*TEXT TO READ*:
Engineering · High availability

Making POSIX filesystems replicated and highly available

ZeroFS stores a POSIX filesystem in a log-structured database that lives in an S3 bucket. Running that on one node is straightforward. Surviving the loss of the node is harder than it first looks, because the obvious ways to add a second one quietly weaken durability, and on a filesystem durability is the entire contract. Downtime is recoverable; a write the caller already saw acknowledged is not. Holding that line across a failover is most of what high availability in ZeroFS comes down to.

Where a single node runs out

Object storage is durable but slow and charged per request, so committing every filesystem operation as its own upload would saddle each write with tens of milliseconds and a billed PUT. ZeroFS does what any LSM engine does and buffers writes in an in-memory memtable, flushing them to the bucket in batches: on fsync, when the memtable fills, and on a periodic timer. A write() returns as soon as the data reaches the memtable, and fsync() is what pushes it the rest of the way to S3.

That leaves a single node exposed in two unrelated ways. Writes that have been acknowledged but not yet flushed exist only in that node's memory, so a crash before the next flush loses them; POSIX allows this, since the durability boundary is fsync rather than write, but the gap between the two is real. And the data that has already reached S3, while perfectly safe, has nobody to serve it for as long as the node is down. The first problem is about un-flushed writes, the second about an absent server, and a standby node can answer both at once. The work is in adding that standby without reopening the durability hole the single node already had.

Only one writer, ever

Two nodes over one bucket can fall into split-brain: both decide they are the leader and write at the same time. On a filesystem that means corruption, and once two writers have interleaved their updates there is no untangling them afterward. The protection therefore cannot depend on good timing; it has to hold under arbitrary delays, network partitions, and clock skew.

ZeroFS is single-writer per database, and the writer is chosen by the storage layer rather than negotiated between the nodes. Opening the database for writing issues a conditional update to its manifest that increments a writer_epoch and fences whoever held it before; the previous writer's next manifest write fails outright. Only one node can commit durable state at a time. The fenced leader's in-flight SST files are left unreferenced and later reclaimed by garbage collection, so they never overwrite live data, and the leader stops the moment its first write is rejected. Both nodes can briefly believe they lead, but only one will ever succeed in committing; the other finds it has been fenced and stops. This holds without reference to any clock, and everything else is layered on top of it.

Fencing relies on a conditional write (put-if-not-exists), which S3, Azure Blob, and Google Cloud Storage support directly; for S3-compatible stores that don't, ZeroFS reaches the same guarantee through Redis. A node also asks its peer which of them is currently active at startup instead of trusting its configured role, so two writers can never come up together from cold.

*MATERIAL PROVIDED*:

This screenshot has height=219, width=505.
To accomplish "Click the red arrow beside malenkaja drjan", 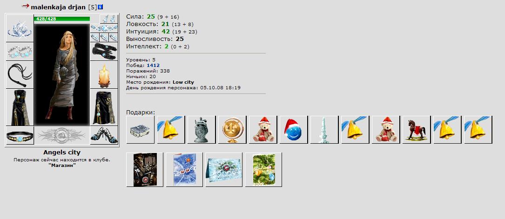I will pyautogui.click(x=26, y=6).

*EXERCISE TASKS*:
**A.** Rewrite the paragraph of the ZeroFS article that begins "Object storage is durable but slow" as a short bulleted list that keeps its main facts.
**B.** Write the next section of the ZeroFS article, starting right after its last paragraph on fencing and startup.

*RESPONSES PER TASK*:
**A.**
- Object storage is durable but slow and charged per request, so uploading every filesystem operation on its own would add tens of milliseconds and a billed PUT to each write.
- Like any LSM engine, ZeroFS buffers writes in an in-memory memtable.
- It flushes those writes to the bucket in batches: on fsync, when the memtable fills, and on a periodic timer.
- A write() returns as soon as the data reaches the memtable, and fsync() pushes it the rest of the way to S3.

**B.**
Why two nodes, not three

The instinct from Raft and Paxos is that fault-tolerant agreement wants an odd number of participants: three nodes so a majority survives the loss of one, five to survive two. That arithmetic exists because the cluster has to agree with itself about who leads and which writes are committed, and a majority is how it breaks a tie without splitting. ZeroFS holds no such vote. The one fact the whole scheme rests on, which node currently holds the writer epoch, is settled by a single compare-and-swap against the manifest in the bucket, and it is the object store, not the nodes, that picks the winner.

A linearizable compare-and-swap register is on its own enough to solve consensus for any number of contenders; it is the strong primitive a protocol like Raft spends pages rebuilding out of weaker ones. The object store offers it directly through conditional writes. The agreement three machines would otherwise maintain between themselves therefore lives in the bucket, next to the committed data it is agreeing about. That leaves the ZeroFS nodes to do nothing but serve: one node is already correct on its own, and the second is there to take over and to hold the un-fsync'd tail, not to make up a quorum. Because there is no quorum to maintain, an even number of nodes is fine. If the bucket is unreachable the filesystem stops, but so would anything else reading from it, and the data inside is no less safe.

Keeping a standby in step

With that settled, the standby's job is to hold the writes the leader has accepted but not yet flushed. Replication is semi-synchronous and strictly ordered: for each write, the leader sends it to the standby and waits for an acknowledgement before applying the write locally and answering the client. Because the standby acknowledges first, anything a client has been able to observe was already replicated, and the standby never trails the visible state. Writes it has received but not yet applied sit in a tail buffer, ready to be replayed if it has to take over.

Waiting for the standby is only reasonable while the standby is there. If it falls behind or drops off the network, the leader stops shipping and carries on alone rather than stalling the filesystem behind an unreachable replica, then resumes shipping once the standby returns. ZeroFS calls these states Connected and Solo. A leader in Solo makes its writes as durable as a standalone node's, which is to say the un-fsync'd ones are no longer backed by a second copy. Solo weakens durability and leaves safety untouched, since fencing owes nothing to replication: a leader running alone still cannot be joined by a second writer.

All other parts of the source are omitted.